Background: Productivity in drug R&D continues seeing significant attrition in
clinical stage testing. Approval of new molecular entities proceeds with slow pace specifically
when it comes to chronic, age-related diseases, calling for new conceptual approaches,
methodological implementation and organizational adoption in drug development.
Methods: Detailed phenotyping of disease presentation together with comprehensive representation
of drug mechanism of action is considered as a path forward, and a big data spectrum
has become available covering behavioral, clinical and molecular characteristics, the
latter combining reductionist and explorative strategies. On this basis integrative analytics in
the realm of Systems Biology has emerged, essentially aiming at traversing associations into
causal relationships for bridging molecular disease specifics and clinical phenotype surrogates
and finally explaining drug response and outcome.

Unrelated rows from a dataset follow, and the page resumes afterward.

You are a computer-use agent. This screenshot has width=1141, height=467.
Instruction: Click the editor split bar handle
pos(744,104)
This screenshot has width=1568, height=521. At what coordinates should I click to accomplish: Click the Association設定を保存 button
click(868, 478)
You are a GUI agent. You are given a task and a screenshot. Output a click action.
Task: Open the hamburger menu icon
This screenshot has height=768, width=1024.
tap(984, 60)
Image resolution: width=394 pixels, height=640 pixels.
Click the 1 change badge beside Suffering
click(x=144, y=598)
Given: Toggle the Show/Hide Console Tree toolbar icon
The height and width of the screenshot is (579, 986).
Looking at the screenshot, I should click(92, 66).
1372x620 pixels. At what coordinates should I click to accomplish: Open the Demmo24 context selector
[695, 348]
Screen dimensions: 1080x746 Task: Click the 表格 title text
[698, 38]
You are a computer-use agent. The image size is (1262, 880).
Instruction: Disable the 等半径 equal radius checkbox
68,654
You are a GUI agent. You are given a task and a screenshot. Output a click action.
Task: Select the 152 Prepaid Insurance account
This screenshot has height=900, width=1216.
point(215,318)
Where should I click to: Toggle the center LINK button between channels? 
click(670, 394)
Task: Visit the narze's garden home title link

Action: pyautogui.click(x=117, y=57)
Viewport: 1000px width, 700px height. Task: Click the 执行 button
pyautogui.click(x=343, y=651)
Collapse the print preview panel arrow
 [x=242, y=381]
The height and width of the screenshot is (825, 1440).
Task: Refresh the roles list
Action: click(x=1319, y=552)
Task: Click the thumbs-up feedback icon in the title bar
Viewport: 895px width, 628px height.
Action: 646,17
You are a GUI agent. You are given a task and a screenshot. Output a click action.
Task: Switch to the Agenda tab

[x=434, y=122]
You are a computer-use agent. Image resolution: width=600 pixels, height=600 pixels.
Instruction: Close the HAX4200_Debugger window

Results: From a conceptual perspective bottom-up modeling approaches are available, with
dynamical hierarchies as formalism capable of describing clinical findings as emergent properties of an underlying
molecular process network comprehensively resembling disease pathology. In such representation biomarker
candidates serve as proxy of a molecular process set, at the interface of a corresponding representation of drug
mechanism of action allowing patient stratification and prediction of drug response. In practical implementation
network analytics on a protein coding gene level has provided a number of example cases for matching disease
presentation and drug molecular effect, and workflows combining computational hypothesis generation and experimental
evaluation have become available for systematically optimizing biomarker candidate selection.
Conclusion: With biomarker-based enrichment strategies in adaptive clinical trials, implementation routes for
tackling development attrition are provided. Predictive biomarkers add precision in drug development and as
companion diagnostics in clinical practice.